OK, I found the thread where I was talking about these “dynamic embedding heatmaps”.
The idea there is you have one large continuous text that you are drawing your RAG from.
So a user has an incoming query, and this query would then generate starting seeds into the large continuous document. This would be either from keywords, or normal chunk embeddings.
Then you dynamically grow and shrink a window around each of these seeds in the large document, and embed, then correlate this with the input.
So your retriever has these dynamic “floating” chunks that are optimized for each query.
The problem I was trying to solve was creating optimal chunks, specific to the query.
Now this does add latency to @sergeliatko ’s point, and no I haven’t tried it! It’s more of a theoretical concept.
But I did have a caching strategy in mind where I wouldn’t re-embed for the same start and stop offsets into the large continuous text corpus. So some savings there in cost and latency.
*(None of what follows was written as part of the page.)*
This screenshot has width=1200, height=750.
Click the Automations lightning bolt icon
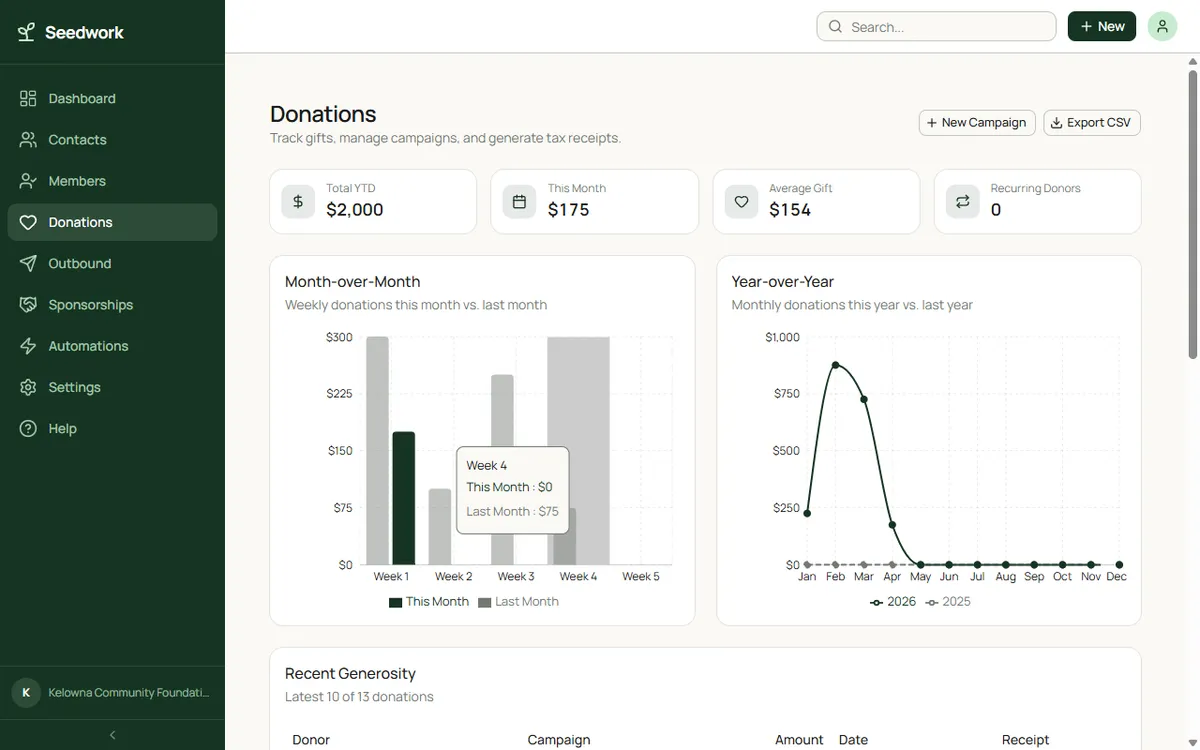[30, 345]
So if anyone wants to try this. You would start with nominal chunks, maybe even ones totally chosen arbitrarily, like what most people do, say some fixed size and percent offset. You also record the starting character index (and even last character index) into the large continuous stream.
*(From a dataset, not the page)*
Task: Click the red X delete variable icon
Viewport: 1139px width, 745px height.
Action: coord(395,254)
These offsets would help the time ordering problem @codie mentions.
So after you form the initial grid, you perform initial vector queries into your document. But based on whatever flag (classifier) or other condition, you spawn a dynamic embedding search, and cache your results. And now you have an optimal matched chunked version for the given query.
If latency is a big deal, you can do normal RAG always, but in the background compute the “real” chunk that has been optimized in this process, which would then be used later for searches. It just gets added to the pile essentially, but now it is optimal.
Over time, you can even start to remove your initial grid of chunks, after they get covered by optimal ones. So that over time you have continuous coverage of optimal chunks, instead of the initial grid that was used to initialize the system.
Anyway, those are my thoughts. Concepts like this might also help segmentation because these optimal chunks from real queries are now considered “whole” with real boundaries and not artificial from the arbitrary initial chunking process. The first problem IMO is artificial boundaries generated in the laydown of the initial grid. Now the boundaries are real, and have semantic meaning.
So after these real boundaries are formed, you have proper segments, and can now send them through classification or clustering to form properly aligned segmentations semantically as well.